Thesis

Genetics and personalized medicine: a comparison of college students' perspectives

Personalized medicine is an emerging practice in health care that promises improvements in disease treatment and prevention. The future of personalized medicine, however, depends on consumers and providers of medicine understanding its worth and becoming interested in it as a new form of health care. In 2010, the University of California, Berkeley recognized this need and implemented the On the Same Page Project. The project gave incoming freshmen and transfer students the opportunity to have genetic testing, participate in personalized medicine-focused seminars, and take a survey related to their experience. This current follow-up study assessed the perspectives of those same students four years later and compared their perspectives to a control population of students at San Francisco State University. The purpose of the study was to assess what impact exposure to genetic testing had on the interest and understanding of genetics and personalized medicine.
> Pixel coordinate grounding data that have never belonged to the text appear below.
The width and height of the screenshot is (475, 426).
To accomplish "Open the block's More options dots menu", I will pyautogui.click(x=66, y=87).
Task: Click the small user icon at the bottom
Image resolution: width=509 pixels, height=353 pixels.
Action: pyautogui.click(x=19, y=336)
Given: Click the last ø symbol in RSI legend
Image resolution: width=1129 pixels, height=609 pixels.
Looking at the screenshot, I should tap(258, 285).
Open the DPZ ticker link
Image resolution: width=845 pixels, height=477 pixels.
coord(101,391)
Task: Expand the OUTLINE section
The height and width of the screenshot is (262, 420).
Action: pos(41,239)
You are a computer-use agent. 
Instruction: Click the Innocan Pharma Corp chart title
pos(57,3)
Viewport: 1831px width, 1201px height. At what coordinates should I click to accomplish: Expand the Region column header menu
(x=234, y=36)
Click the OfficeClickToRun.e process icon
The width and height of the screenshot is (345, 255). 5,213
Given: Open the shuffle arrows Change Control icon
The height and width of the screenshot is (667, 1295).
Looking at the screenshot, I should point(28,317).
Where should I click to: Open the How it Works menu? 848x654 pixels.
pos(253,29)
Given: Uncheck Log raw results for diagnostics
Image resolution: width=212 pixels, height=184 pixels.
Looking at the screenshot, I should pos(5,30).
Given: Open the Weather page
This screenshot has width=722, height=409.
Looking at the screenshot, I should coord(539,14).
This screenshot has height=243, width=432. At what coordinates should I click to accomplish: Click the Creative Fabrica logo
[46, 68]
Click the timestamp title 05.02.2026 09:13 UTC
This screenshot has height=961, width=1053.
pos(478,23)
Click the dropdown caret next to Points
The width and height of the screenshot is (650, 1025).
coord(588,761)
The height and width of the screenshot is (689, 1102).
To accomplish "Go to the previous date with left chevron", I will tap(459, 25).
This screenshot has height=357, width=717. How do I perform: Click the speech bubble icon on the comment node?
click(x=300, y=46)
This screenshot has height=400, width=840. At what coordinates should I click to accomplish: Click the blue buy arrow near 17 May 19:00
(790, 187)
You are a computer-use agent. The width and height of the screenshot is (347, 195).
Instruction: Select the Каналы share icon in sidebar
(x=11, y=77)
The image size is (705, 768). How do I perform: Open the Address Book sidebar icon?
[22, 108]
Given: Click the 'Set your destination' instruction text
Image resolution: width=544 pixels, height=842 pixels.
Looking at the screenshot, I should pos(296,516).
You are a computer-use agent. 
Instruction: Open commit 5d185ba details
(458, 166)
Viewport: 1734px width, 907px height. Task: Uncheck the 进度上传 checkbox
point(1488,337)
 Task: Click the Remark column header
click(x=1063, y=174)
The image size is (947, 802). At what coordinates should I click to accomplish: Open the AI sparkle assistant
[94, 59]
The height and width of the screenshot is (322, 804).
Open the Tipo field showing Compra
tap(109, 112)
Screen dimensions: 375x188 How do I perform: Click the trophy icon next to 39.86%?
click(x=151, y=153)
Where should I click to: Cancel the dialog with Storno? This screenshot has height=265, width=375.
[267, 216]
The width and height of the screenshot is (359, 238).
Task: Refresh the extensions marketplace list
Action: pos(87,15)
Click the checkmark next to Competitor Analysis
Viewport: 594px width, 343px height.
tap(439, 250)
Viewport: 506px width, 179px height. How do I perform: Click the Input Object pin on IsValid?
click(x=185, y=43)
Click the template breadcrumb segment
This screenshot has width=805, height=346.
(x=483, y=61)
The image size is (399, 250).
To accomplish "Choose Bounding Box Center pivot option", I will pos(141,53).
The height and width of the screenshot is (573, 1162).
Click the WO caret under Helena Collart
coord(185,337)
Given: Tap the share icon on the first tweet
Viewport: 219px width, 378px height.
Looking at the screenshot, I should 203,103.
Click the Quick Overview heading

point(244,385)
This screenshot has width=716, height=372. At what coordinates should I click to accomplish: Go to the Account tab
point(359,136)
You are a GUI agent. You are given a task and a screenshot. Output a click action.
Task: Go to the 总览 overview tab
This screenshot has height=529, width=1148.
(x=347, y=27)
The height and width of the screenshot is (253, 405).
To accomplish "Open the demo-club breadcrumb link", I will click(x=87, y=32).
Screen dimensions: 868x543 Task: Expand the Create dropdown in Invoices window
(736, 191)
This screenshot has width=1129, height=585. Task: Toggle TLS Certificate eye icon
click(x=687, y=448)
The student populations differed significantly in their knowledge of and interest in personalized medicine and genetic testing even after adjusting for covariates. The results indicate that previous exposure to genetic testing could have an impact on genetics knowledge but does not necessarily increase awareness of or interest in genetic testing. This study contributes to the expanding literature on the public’s knowledge of genetic testing by providing a better understanding of the factors that influence interest in genetic testing and the perspectives of educated young adults on the emerging field of personalized medicine.